筆者の気の向くままに書き連ねアーカイブするクラシックスタイルのblog。カテゴリタグによる分類には力を入れております。ネタバレへの配慮等は基本的にありません。「どうなるもこうなるも、なるようにしかならないのでは?」

「第二次世界大戦あんな話こんな話」 ジェイムズ・F・ダニガン アルバート・A・ノーフィー

第二次世界大戦―あんな話こんな話 (文春文庫)
Amazon.co.jp: 第二次世界大戦―あんな話こんな話 (文春文庫)

 翻訳の際に「あまりにも軍事的な専門分野に属していて一般人にわかりにくい項」「日本人に馴染みが薄い項」等が勝手に削られてしまっていますが、それでもなかなか楽しい国防総省、CIA、米陸軍戦争大学の顧問を務めた筆者による第二次世界大戦の雑学本。

わたしがなんとなく気に入った小話紹介。

  • ソ連では米国から貸与された兵器がどこから来たのか誤魔化すために、物品に書かれた「USA」という文字は「ウビィーティ・スケンシチナ・アドルファ」(アドルフを殺せ)というスローガンの略だと言っていた。
  • 米軍が日本軍が立てこもる島への上陸作戦を行う前に島を砲撃する際、小口径砲を積んだ駆逐艦は重要度が低い目標が割り当てられた。ある駆逐艦は便所が目標として割り当てられ、そこを砲撃したところ目標が大爆発。駆逐艦の乗組員は自分の艦が新型の砲弾を装備しているのかと思った。大爆発したのは目標とされたものが便所に偽装された弾薬集積所だった為。
  • ドイツのUボートの作戦行動で沈められた最後のアメリカの船は70トンのトロール漁船。
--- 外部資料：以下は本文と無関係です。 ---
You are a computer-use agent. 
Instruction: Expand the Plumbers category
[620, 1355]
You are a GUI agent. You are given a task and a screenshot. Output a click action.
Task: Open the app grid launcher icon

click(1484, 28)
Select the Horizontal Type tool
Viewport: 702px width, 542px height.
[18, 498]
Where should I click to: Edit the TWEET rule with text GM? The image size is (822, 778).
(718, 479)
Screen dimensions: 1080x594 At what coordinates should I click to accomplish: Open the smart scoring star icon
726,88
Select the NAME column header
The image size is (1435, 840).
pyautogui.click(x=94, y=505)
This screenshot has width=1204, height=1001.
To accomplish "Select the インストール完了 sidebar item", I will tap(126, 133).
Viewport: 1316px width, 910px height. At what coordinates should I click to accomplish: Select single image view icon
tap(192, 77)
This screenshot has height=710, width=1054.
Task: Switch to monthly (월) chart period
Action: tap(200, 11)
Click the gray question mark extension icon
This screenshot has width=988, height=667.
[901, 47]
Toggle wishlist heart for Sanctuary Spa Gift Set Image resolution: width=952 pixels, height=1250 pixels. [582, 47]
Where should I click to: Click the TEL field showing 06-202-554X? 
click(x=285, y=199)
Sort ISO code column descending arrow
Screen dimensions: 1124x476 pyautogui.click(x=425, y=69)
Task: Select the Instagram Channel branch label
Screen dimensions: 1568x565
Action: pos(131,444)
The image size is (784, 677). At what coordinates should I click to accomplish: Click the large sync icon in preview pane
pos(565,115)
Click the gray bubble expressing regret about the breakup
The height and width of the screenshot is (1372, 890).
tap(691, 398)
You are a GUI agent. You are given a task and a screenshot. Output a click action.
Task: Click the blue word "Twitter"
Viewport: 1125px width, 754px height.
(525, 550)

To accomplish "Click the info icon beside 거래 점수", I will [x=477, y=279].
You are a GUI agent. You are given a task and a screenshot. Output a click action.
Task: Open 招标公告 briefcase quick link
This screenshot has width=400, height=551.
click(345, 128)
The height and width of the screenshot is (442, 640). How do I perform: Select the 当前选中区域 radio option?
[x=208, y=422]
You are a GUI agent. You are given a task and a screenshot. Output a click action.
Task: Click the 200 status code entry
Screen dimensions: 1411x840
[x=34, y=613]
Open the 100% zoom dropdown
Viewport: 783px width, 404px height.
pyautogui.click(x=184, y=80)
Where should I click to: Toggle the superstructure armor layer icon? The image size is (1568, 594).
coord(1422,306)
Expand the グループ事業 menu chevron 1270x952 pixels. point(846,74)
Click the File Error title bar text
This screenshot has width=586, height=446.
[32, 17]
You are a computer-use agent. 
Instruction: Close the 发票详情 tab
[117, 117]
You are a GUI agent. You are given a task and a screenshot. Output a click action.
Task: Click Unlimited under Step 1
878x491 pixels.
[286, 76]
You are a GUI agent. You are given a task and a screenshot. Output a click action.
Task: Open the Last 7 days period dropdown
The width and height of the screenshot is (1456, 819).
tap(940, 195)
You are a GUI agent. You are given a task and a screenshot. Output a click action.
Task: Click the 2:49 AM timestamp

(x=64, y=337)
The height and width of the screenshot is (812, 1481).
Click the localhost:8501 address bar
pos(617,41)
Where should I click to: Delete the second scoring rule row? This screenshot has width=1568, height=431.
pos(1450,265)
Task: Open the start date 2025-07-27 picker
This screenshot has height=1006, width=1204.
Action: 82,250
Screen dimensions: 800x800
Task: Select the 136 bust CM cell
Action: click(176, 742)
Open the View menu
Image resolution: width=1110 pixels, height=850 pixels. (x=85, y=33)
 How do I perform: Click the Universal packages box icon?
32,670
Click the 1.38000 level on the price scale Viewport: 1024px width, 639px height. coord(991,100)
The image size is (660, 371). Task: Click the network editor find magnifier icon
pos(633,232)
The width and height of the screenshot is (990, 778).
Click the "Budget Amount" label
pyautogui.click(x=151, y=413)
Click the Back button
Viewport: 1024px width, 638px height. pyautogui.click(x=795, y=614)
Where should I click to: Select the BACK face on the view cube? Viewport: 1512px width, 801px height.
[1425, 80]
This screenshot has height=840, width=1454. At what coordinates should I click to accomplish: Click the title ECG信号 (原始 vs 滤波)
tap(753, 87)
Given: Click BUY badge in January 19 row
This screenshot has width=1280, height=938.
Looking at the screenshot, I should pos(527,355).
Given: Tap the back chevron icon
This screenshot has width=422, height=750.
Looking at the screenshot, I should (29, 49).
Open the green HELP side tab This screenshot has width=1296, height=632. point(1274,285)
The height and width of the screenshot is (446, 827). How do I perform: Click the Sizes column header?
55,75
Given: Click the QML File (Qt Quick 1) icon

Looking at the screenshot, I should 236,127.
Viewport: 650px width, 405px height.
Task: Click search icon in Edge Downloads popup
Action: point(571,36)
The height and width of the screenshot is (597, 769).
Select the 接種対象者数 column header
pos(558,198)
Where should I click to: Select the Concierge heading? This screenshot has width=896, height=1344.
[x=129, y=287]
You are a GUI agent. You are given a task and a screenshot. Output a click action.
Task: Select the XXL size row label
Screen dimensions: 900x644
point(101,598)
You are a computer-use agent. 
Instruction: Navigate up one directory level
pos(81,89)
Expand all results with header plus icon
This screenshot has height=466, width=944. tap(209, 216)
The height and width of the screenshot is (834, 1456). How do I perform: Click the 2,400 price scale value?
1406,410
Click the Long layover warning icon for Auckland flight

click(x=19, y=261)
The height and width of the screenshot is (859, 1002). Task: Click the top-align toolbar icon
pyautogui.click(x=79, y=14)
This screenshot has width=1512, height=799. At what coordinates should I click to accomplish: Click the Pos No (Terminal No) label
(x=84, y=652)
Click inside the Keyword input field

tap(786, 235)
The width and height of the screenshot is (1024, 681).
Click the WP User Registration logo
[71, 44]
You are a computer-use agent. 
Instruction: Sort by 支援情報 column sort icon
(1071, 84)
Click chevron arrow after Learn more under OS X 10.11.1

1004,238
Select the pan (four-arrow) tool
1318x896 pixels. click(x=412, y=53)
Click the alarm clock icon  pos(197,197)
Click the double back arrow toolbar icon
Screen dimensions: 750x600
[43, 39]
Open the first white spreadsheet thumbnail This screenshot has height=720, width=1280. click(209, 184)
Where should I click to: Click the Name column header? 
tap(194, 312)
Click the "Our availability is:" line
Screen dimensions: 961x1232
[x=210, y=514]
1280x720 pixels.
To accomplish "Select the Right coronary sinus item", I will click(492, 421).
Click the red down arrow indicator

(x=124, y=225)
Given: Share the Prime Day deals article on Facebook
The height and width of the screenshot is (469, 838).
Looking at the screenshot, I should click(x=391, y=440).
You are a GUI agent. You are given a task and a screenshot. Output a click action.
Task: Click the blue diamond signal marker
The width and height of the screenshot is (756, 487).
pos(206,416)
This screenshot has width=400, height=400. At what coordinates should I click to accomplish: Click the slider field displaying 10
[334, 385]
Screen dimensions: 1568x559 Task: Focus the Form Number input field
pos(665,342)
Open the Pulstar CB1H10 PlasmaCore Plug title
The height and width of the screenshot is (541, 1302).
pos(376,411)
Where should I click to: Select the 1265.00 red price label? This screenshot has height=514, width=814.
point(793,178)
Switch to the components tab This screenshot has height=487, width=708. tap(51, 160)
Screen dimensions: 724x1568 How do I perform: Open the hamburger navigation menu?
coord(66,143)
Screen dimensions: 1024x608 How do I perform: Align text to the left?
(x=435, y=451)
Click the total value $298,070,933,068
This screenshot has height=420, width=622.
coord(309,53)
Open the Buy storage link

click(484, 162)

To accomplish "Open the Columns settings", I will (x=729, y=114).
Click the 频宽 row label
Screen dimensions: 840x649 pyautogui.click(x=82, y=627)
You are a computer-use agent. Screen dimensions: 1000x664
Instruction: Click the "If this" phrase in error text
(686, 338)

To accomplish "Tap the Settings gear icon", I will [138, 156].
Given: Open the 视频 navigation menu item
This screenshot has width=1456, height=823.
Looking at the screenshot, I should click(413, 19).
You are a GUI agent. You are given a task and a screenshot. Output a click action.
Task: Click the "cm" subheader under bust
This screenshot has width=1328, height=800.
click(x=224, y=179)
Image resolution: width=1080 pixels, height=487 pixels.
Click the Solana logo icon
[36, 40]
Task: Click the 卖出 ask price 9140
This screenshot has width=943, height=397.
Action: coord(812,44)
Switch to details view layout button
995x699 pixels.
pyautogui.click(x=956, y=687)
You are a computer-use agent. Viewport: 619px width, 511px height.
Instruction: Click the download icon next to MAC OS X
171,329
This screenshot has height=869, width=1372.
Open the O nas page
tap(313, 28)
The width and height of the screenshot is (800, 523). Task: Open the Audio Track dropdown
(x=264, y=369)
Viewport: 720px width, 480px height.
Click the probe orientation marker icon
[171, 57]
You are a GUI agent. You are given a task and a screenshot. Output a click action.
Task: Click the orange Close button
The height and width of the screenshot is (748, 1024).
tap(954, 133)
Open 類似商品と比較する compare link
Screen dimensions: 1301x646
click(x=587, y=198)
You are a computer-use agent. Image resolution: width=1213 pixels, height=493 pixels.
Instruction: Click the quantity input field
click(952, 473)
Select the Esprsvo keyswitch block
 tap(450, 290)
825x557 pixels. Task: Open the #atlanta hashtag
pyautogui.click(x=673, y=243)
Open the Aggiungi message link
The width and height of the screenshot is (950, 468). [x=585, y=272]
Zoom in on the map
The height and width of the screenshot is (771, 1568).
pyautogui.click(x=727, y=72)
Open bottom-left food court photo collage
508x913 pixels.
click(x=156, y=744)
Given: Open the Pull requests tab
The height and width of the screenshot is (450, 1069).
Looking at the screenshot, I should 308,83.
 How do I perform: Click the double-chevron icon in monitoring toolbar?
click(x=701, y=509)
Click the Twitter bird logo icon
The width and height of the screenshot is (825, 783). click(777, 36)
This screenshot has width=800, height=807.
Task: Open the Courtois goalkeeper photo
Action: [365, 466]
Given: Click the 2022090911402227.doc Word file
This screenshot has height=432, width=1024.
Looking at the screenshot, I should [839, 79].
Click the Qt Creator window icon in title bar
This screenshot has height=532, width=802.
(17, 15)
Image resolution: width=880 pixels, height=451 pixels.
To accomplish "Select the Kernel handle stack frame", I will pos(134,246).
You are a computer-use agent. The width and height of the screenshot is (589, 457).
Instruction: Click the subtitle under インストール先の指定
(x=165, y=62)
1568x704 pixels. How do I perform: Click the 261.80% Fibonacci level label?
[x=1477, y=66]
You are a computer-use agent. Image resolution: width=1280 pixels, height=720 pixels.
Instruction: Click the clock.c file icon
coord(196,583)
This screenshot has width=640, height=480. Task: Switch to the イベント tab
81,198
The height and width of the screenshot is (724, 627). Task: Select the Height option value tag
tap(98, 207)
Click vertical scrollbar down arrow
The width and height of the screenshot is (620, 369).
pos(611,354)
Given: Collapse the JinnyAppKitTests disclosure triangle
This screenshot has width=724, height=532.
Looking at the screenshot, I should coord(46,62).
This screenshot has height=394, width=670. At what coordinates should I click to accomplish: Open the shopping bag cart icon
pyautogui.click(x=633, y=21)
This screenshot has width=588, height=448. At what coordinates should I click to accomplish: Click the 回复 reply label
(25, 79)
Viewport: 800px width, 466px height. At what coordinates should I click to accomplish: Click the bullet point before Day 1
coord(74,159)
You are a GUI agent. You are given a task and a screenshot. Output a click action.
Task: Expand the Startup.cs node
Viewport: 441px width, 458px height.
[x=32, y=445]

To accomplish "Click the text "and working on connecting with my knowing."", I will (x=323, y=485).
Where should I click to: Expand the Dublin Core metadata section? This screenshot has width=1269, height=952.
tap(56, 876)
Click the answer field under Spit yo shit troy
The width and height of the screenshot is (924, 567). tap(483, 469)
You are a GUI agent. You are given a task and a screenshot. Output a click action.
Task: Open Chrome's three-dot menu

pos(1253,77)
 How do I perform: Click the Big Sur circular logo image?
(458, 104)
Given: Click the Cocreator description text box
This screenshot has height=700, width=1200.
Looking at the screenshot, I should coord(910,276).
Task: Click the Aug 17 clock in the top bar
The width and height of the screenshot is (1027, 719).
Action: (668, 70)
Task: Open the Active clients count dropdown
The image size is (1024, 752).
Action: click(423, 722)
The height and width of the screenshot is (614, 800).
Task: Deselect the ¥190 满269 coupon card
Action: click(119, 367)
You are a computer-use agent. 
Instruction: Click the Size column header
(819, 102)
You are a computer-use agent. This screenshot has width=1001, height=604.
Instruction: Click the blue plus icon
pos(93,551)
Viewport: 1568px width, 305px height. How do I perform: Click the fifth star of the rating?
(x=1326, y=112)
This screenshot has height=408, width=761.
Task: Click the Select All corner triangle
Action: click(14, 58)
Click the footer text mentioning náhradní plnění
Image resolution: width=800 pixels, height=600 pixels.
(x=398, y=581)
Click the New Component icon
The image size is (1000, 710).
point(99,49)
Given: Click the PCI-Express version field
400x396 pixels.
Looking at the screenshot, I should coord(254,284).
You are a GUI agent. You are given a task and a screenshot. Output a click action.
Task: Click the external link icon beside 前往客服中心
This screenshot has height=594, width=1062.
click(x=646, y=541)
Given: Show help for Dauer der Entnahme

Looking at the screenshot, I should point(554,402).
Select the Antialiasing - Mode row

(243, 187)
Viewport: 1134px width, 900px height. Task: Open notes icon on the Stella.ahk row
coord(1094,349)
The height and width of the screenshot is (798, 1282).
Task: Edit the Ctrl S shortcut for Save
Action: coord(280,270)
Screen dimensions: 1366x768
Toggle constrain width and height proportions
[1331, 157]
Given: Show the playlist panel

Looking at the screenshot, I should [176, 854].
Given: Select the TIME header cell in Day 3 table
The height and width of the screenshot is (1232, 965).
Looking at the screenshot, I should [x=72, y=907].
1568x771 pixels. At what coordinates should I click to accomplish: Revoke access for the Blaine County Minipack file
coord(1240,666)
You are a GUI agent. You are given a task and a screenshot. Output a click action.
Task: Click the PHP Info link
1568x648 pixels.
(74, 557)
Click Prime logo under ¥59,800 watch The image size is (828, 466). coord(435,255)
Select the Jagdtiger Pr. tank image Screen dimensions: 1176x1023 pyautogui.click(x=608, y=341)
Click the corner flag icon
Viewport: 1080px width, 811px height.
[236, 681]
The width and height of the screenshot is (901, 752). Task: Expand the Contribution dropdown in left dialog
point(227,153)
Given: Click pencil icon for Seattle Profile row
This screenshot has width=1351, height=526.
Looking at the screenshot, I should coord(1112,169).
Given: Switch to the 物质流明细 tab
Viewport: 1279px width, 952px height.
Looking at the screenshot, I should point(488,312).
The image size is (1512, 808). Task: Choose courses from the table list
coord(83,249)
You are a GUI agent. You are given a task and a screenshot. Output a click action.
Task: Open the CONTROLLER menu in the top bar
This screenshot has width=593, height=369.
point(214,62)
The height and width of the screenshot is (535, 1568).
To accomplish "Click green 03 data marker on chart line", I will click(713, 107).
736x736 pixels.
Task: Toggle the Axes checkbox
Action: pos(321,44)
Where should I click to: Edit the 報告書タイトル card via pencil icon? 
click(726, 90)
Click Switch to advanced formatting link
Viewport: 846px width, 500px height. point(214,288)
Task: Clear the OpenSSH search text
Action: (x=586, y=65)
1991年に不発の魚雷を網で巻き上げてしまい、船ごと爆破処分された。
  • 1944年末ごろのバルジの戦いでの消耗を補充するために来た米軍新兵は、戦争がまだ終わっていないということとドイツ軍がまだ戦闘力を持っているということにショックを受けるものが多かった。

 ぼくはくだらない話が好きなのでこういった話を選びましたが、もっとちゃんとしたメジャーな普通に戦史で扱われるような話も載っています。